The opioid epidemic that's affected much of the nation is putting a big strain on one unexpected group of people: grandparents.
According to government research, in the state of Pennsylvania alone, there are 82,000 grandparents raising their grandchildren right now. Many of them stepped into the role of substitute parent for their grandchildren because the children's biological parents are victims of the opioid crisis. In many cases, the responsibility for the children involved was pushed on the grandparents virtually without warning. Even worse, many of the grandparents say there are few resources available to help them.
That could soon be changing if some state and national legislators have their way. Governor Tom Wolfe met with a group of grandparents who have stepped in to parent their grandchildren because the children's actual parents are absent, dead, addicted, in jail or in rehab due to drug addiction and other problems to discuss their burdens.
It's clear that the issues affecting these grandparents cuts across all socioeconomic lines, affecting rich and poor alike. Custody issues -- along with rules designed to reunite the children with their parents even though the obstacles involved make the situation less-than-optimum -- interfere with everything the grandparents need to do, from enrolling their grandchildren in school to obtaining medical care.

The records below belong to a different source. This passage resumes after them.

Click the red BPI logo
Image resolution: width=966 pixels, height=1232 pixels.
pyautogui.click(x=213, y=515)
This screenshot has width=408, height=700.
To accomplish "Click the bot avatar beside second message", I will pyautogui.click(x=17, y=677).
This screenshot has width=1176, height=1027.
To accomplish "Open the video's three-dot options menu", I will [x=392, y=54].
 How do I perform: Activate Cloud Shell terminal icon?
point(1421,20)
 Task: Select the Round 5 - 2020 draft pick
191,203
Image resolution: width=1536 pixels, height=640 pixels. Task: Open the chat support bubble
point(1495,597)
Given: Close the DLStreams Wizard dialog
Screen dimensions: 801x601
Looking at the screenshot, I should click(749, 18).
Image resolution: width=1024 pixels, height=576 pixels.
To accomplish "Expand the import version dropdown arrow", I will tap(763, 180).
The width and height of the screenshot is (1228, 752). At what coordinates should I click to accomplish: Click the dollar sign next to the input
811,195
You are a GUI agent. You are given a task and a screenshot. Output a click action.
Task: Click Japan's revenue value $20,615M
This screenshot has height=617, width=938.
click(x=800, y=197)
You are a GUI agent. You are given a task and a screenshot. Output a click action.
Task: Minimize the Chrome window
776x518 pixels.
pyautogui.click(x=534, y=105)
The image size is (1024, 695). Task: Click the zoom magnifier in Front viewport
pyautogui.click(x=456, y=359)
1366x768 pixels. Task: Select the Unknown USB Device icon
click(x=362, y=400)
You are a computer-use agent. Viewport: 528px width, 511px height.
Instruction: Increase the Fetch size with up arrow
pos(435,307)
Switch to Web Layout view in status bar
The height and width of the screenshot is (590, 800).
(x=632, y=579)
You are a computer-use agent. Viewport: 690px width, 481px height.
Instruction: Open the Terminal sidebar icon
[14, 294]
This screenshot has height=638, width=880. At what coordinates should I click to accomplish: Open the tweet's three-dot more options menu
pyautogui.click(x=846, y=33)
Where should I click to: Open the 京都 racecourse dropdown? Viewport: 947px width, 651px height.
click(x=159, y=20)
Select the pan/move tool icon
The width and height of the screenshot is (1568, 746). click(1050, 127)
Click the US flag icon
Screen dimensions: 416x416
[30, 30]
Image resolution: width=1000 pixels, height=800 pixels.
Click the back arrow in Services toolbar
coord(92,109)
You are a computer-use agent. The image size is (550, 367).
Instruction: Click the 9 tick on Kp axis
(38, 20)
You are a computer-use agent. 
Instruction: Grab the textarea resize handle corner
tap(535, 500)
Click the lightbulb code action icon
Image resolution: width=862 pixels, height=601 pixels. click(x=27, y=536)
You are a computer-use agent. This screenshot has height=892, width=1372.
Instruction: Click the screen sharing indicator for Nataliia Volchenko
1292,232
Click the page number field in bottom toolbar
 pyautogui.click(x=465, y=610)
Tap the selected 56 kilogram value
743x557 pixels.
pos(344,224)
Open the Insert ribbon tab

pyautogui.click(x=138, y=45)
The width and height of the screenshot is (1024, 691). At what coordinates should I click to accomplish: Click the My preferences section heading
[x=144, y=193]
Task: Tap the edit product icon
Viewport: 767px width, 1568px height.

A grandparent's rights to custody of their grandchildren are also tenuous without legal guardianship or adoption papers and can be disrupted by the court or children's services agencies at will. Those kinds of difficulties cause unnecessary stress in a situation that's already stressful for both the grandparents and the children involved.
Hopefully, grandparents will soon gain some relief, thanks to two bills that have recently passed the House of Representatives. One aims to expedite the guardianship process for grandparents, which will give them legal authority over their grandchildren. Another will create a central resource that grandparents can use to find available services and assistance.
Grandparents everywhere are being urged to reach out to their senators to express support for these bills so that they move quickly through the Senate.